**Excerpted passage**
_ _ _ _ _

Monday, July 7, 2014

Quebec - June 30 -July 4, 2014: A Trip of Opposite Extremes

Sunrise over Les Escoumins


If I had to sum up this trip in one sentence, I’d probably say, “Mother nature had her way with me, but I persevered.” I think “barely persevered” would be a more accurate description. I’ll try to make a long story somewhat shorter…

Part I

This would be my first time fishing in Quebec. The trip started on the North Shore of the St. Lawrence River in the town of Les Escoumins, Quebec. The first destination was the Escoumins River. The Escoumins has a small run of salmon, but I’ve been told it’s a fairly predictable run. It was a chance to fish with my friend John again, this time on what he considers his “home river.”

After a long, hard winter, the last scenario I expected to see was low, warm water and with few fish in the river. Apparently, the Escoumins heats up quickly. The air temps were painfully hot and the river felt like bath water. You know it’s bad when our clothes were sweat soaked by 6:30am. The river was almost 70º at the start of the day. 



The falls at high tide


We fished the first pool on the river at high tide. The tide brought cool water in from the bay. Despite being a good tide, it didn’t bring salmon in with it. We decided to call it quits and head upriver to an impassible falls. We did see salmon upstream and some were large. The main problem was that the majority weren’t holding in areas that could be fished. They hung out in the well oxygenated water below the falls. Every once in a while we’d see one try to jump the falls in vain. 


Wet wading...a bad sign while atlantic salmon fishing

The forecast was just as bad for the next day. I was planning on fishing the Escoumins for two and a half days. I decided to cut my losses, book an earlier ferry trip across the St. Lawrence, and head to my next destination a day early. 

Part II

The next stop was the Gaspé Peninsula. It was a very nice ride. I passed many salmon rivers along the way. The highlight was seeing the legendary Restigouche River for the first time. 

I considered stopping at the Matapedia to fish the unlimited rod water for the afternoon, but I decided to drive past it (painful as that was). I was headed to a chalet on the Petite Cascsapedia to reunite with my first salmon fishing partners, Doug and Ray. They had won some November draws for the Petite and the Bonaventure, but had an open day mid-week. It would be great to be reunited on a salmon river after several years. 

I entered the 72 hour draw on the Grand Cascapedia and the 48 hours draws on both the Petite Cascapedia and the Bonaventure. I really wanted to fish the Grand. Besides being one of the world’s great big salmon rivers, it was the only one of the three that was actually fishing well. I didn’t win water on either the Grand or the Petite, unfortunately. 


Bonaventure - D Sector

It looked like I would be on the Bonaventure open water (C & D sectors) for the next five days. On the first day, I drove the entire length of D sector, stopping by almost every pool to scope out the unfamiliar water. To say the Bonaventure is visually stunning is an understatement. I’ve seen pictures and have heard about its crystal clear water for years, but seeing it in person is a whole different story. A common refrain goes something like, “Be careful where you wade. The water is so clear, you’ll think you’re stepping into a two foot hole and you’ll instantly be up too your chest in water.” It’s totally true and I made that mistake a few times. Unless I’m talking about the Bonnie, I’ll never use the term “gin clear” to describe a river ever again. I have fished some clear rivers in the past, but nothing comes close to this.

_ _ _ _ _

**Extracted entries**
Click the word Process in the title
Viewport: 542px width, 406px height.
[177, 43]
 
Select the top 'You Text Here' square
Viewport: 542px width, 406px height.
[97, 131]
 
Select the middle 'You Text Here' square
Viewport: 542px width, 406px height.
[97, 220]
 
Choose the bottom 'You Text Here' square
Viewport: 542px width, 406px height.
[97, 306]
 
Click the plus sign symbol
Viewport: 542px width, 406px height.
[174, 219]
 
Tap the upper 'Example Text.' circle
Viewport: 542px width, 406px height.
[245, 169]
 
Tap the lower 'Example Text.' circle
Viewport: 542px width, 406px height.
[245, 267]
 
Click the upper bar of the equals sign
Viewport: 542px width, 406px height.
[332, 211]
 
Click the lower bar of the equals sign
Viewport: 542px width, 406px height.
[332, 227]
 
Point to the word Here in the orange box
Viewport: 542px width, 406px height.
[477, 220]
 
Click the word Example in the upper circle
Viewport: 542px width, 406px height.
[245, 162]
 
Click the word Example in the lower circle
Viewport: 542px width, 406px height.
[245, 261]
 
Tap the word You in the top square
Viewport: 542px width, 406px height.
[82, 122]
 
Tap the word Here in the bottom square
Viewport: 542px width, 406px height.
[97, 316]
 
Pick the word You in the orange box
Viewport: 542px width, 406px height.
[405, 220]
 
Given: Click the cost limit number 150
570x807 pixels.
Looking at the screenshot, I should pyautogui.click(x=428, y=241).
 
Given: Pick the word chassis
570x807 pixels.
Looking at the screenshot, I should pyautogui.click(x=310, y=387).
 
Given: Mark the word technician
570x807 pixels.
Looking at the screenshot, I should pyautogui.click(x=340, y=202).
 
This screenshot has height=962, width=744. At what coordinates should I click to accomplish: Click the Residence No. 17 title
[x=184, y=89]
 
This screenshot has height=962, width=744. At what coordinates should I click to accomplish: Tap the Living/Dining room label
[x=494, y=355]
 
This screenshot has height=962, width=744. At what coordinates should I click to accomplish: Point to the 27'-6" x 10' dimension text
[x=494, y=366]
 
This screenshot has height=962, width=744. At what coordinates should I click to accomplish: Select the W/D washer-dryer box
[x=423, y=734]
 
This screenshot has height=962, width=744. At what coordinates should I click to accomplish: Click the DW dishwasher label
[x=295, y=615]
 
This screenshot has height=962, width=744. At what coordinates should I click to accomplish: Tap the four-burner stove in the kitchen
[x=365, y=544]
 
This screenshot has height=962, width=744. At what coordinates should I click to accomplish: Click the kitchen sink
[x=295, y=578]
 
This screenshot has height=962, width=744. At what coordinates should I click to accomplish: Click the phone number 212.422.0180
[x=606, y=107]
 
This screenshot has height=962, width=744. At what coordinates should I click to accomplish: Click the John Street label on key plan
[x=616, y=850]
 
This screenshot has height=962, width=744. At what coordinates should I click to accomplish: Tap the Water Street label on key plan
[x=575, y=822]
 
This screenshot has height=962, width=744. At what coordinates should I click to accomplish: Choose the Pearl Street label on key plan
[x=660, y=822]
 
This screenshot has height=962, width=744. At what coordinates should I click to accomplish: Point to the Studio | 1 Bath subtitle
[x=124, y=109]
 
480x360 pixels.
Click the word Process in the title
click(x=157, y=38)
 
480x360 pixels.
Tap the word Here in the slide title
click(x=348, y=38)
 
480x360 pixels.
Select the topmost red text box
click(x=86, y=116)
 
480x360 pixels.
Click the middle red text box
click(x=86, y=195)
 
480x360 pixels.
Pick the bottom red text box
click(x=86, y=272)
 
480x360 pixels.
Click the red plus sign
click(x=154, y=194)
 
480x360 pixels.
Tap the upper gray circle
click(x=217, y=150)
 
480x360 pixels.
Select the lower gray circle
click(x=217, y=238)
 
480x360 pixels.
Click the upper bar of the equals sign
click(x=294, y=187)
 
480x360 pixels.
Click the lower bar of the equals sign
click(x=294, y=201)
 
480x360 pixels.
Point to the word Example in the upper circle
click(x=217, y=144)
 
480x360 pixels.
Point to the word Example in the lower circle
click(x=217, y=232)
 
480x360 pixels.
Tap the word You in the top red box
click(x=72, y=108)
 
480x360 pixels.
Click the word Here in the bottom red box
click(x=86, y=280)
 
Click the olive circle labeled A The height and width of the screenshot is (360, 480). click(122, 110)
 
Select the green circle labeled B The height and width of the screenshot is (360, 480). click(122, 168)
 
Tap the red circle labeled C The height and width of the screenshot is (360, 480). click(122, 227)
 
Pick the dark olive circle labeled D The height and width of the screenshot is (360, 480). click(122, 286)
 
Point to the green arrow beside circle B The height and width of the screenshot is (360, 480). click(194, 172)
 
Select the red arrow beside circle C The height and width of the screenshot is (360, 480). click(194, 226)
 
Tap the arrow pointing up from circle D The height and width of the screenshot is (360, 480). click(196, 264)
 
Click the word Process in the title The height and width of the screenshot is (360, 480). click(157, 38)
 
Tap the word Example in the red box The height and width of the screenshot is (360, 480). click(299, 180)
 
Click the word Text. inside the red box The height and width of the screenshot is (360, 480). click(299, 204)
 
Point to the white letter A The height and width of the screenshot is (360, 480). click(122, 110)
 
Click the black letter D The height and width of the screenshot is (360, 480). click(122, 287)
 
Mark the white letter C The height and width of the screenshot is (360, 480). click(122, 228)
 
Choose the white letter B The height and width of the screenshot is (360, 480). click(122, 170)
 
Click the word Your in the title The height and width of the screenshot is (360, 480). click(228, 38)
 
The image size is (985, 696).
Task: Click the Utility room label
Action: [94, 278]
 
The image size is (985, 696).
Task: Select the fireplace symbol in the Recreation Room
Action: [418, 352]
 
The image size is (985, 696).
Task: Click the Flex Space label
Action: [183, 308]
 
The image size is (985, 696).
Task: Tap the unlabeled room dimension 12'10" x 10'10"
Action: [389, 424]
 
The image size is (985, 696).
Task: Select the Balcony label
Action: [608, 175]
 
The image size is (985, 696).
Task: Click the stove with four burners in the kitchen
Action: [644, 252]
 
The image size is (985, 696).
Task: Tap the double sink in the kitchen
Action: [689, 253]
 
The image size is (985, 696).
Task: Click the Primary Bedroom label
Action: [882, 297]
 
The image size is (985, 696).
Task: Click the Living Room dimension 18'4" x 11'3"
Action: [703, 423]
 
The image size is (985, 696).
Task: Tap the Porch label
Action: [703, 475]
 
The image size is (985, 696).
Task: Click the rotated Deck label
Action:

_ _ _ _ _

**What to work on**
A: In the Quebec fishing trip post, which river did the writer most want to fish?
B: Reproduce the entries from the start of the records up to and including the line containing "[x=494, y=355]", leaving the requests unchanged but multiplying every coordinate in the answers by 2.4. Round each result to a whole number, rounding halves up.

**Written answers**
A: The Grand Cascapedia.

B:
Click the word Process in the title
Viewport: 542px width, 406px height.
[425, 103]
 
Select the top 'You Text Here' square
Viewport: 542px width, 406px height.
[233, 314]
 
Select the middle 'You Text Here' square
Viewport: 542px width, 406px height.
[233, 528]
 
Choose the bottom 'You Text Here' square
Viewport: 542px width, 406px height.
[233, 734]
 
Click the plus sign symbol
Viewport: 542px width, 406px height.
[418, 526]
 
Tap the upper 'Example Text.' circle
Viewport: 542px width, 406px height.
[588, 406]
 
Tap the lower 'Example Text.' circle
Viewport: 542px width, 406px height.
[588, 641]
 
Click the upper bar of the equals sign
Viewport: 542px width, 406px height.
[797, 506]
 
Click the lower bar of the equals sign
Viewport: 542px width, 406px height.
[797, 545]
 
Point to the word Here in the orange box
Viewport: 542px width, 406px height.
[1145, 528]
 
Click the word Example in the upper circle
Viewport: 542px width, 406px height.
[588, 389]
 
Click the word Example in the lower circle
Viewport: 542px width, 406px height.
[588, 626]
 
Tap the word You in the top square
Viewport: 542px width, 406px height.
[197, 293]
 
Tap the word Here in the bottom square
Viewport: 542px width, 406px height.
[233, 758]
 
Pick the word You in the orange box
Viewport: 542px width, 406px height.
[972, 528]
 
Given: Click the cost limit number 150
570x807 pixels.
Looking at the screenshot, I should pyautogui.click(x=1027, y=578).
 
Given: Pick the word chassis
570x807 pixels.
Looking at the screenshot, I should pyautogui.click(x=744, y=929).
 
Given: Mark the word technician
570x807 pixels.
Looking at the screenshot, I should pyautogui.click(x=816, y=485).
 
This screenshot has height=962, width=744. At what coordinates should I click to accomplish: Click the Residence No. 17 title
[x=442, y=214]
 
This screenshot has height=962, width=744. At what coordinates should I click to accomplish: Tap the Living/Dining room label
[x=1186, y=852]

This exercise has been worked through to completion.